# No mesh between hydro balls and dirt



## Rere983 (Mar 31, 2015)

Hello,
I just recently bought a pre-made vivarium, but there's a big problem in that there's no mesh between the hydro balls and the dirt. This seems like it'll be really hard to fix. Any suggestions?


----------



## frogman955 (Feb 7, 2010)

I would advise that you remove the balls and soil and separate them and then put mesh between them.
You can usually get cheap plastic fine mesh from garden centres.
It is used for covering greenhouses or plants.


Mike


----------



## Rere983 (Mar 31, 2015)

It just seems like it'll be near impossible to fully separate the both of them


----------



## mudskipper (Jan 4, 2015)

You could buy a gardening sieve, I bought a s/steel one which had interchangeable meshes 2,4,6mm. Get the balls out give em a rinse.
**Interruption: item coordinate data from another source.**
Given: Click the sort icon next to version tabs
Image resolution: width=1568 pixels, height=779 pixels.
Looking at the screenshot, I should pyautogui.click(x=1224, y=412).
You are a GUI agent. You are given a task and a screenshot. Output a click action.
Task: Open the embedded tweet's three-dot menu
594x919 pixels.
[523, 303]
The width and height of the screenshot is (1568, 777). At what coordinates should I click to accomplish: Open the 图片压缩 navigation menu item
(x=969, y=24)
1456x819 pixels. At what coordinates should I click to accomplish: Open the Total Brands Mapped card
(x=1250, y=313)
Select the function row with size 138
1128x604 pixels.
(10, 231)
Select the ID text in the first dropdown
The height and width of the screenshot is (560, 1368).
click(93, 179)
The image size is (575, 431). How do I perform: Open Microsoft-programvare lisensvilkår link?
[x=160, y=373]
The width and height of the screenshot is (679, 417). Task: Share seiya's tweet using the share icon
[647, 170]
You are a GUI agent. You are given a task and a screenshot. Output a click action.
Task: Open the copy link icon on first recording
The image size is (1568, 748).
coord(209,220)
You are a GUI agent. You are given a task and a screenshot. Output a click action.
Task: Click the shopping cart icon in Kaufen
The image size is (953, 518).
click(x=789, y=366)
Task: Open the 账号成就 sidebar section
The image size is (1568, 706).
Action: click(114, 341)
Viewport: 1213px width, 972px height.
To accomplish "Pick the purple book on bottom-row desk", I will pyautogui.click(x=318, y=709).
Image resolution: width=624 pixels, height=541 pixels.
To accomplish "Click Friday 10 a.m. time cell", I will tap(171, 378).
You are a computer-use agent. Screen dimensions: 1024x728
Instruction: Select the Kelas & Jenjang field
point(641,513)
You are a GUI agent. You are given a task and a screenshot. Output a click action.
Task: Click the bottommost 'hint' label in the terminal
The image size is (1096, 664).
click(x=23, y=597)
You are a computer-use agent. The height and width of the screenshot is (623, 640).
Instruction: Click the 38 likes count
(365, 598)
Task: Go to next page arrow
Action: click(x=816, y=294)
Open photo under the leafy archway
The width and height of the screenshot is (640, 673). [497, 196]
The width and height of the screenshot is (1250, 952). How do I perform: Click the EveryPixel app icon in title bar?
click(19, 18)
It is the only way to go, can't think what the previous owner was thinking, it really is a waste of time without the mesh.


----------



## frogman955 (Feb 7, 2010)

The soil will probably be wasted so maybe fill a bucket with water and chuck the lot in and wash the soil off the leca and then replace it.
There is a new product (Bio Life) on the market designed for viv substrate so you could maybe use that as a replacement.
Bio Life
Just place the mesh in the viv and put the substrate on top.


Mike


----------



## CloudForest (Nov 27, 2013)

theres a really simple way to do it...get a bucket or something, put all the soil and clay balls in it, and then add water, enough for a good few inches over the soil...the balls will float to the top, just scoop them up (maybe with a sieve)

the soil will need to be drained well afterwards, and you will loose a bit, but depending on what type of soil it is, shouldnt be too much


----------



## chrism (Jul 5, 2007)

Don't bother with soil. 
Just go leca (the balls) and leaf litter.


----------